AIA Reviews are Constitutional

Since their creation under the 2012 AIA, inter partes review (IPR) proceedings have been a powerful tool for challenging the validity of issued patents. Patent challengers enjoy several significant substantive and procedural advantages in IPRs as compared to district court litigation. Indeed, the stunning success rates enjoyed by IPR petitioners prompted former Federal Circuit chief judge Randall Rader to describe the PTAB, the administrative body in charge of inter partes reviews, as “death squads killing property rights.” Faced with the prospect of losing valuable intellectual property, owners of challenged patents have raised a number of constitutional objections to the IPR procedure. This week, in Oil States Energy Services, LLC v. Greene’s Energy Group, LLC, et al., the Supreme Court rejected one such line of argument and confirmed the constitutionality of IPRs.

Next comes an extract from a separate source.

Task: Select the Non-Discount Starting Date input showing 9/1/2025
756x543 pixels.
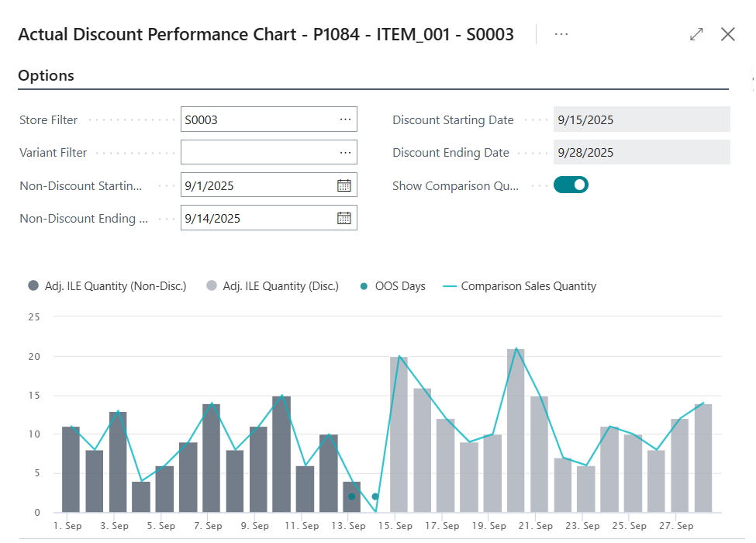Action: (x=256, y=185)
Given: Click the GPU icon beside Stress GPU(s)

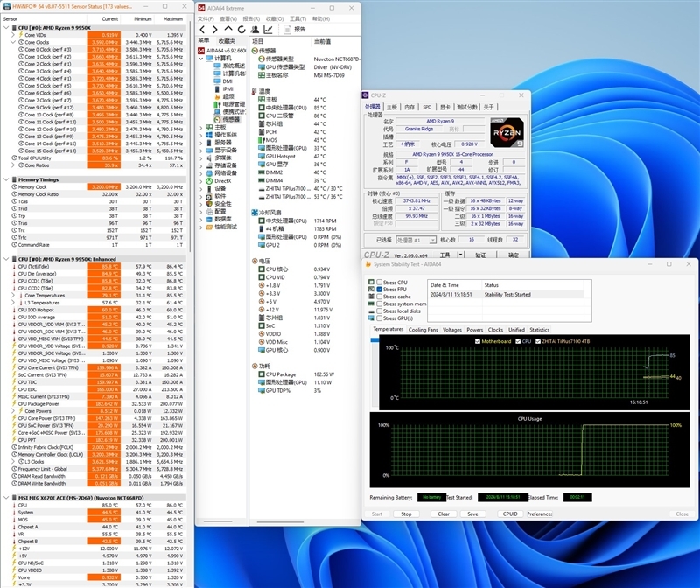Looking at the screenshot, I should pyautogui.click(x=370, y=317).
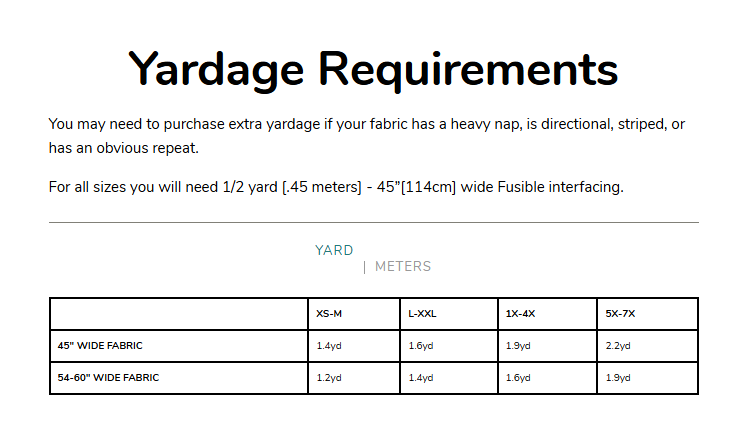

Oil States is an oilfield services company and owner of a patent directed to well-head equipment for hydraulic fracking. Oil States sued a competitor, Greene’s Energy, for patent infringement. Greene’s challenged the asserted patent claims in an IPR and succeeded in invalidating the challenged claims in the PTAB. In its appeal to the Federal Circuit, Oil States argued that the IPR process violates a patent as a “private right,” akin to rights in real property, which could only be revoked by an Article III court presiding over a jury trial. In a 7-2 decision, in an opinion written by Justice Thomas, the Court disagreed. The Court found that patent rights granted by the USPTO (unlike land patents granted, for example, under the Homestead Acts) are “public rights,” “which arise between the Government and persons subject to its authority in connection with the performance of the constitutional functions of the executive or legislative departments.” As public rights, the Court concluded, patents can be reconsidered, and revoked, in an administrative proceeding by the agency that issued them, and without a jury trial.

Justice Gorsuch, writing for the dissenting Justices, would have found patents to be private rights, akin to public land dispensed under the Homestead Acts, which could be divested only through an Article III court action.

The Court insisted that its ruling was a narrow one, emphasizing that Oil States did not challenge the retroactive application of IPRs (i.e., the use of IPRs to invalidate patents issued prior to passage of the AIA). Additionally, the Court noted that Oil States had not made a due process challenge and emphasized that the Court was not finding that patents were not property for the purpose of 5th Amendment takings.

Takeaways: Permitting the USPTO to invalidate issued patents in IPRs is constitutional under Article III and the 7th Amendment. It remains to be seen whether future litigants will challenge their constitutionality under 5th Amendment retroactivity or takings grounds, or whether specific USPTO IPR procedures such as panel packing will be subjected to due process challenges. For now, though, IPRs remain a valuable tool for seeking to invalidate an accuser's patents.

The PTAB Must Decide the Validity of Every Challenged Claim

The PTAB’s current system of reviewing the validity of patents challenged in an AIA review includes a process in which it could institute review of some of the challenged claims, and deny review of others. After the decision to institute a review, the case then proceeds to a final decision where the board provides a final decision regarding the validity of only the instituted claims.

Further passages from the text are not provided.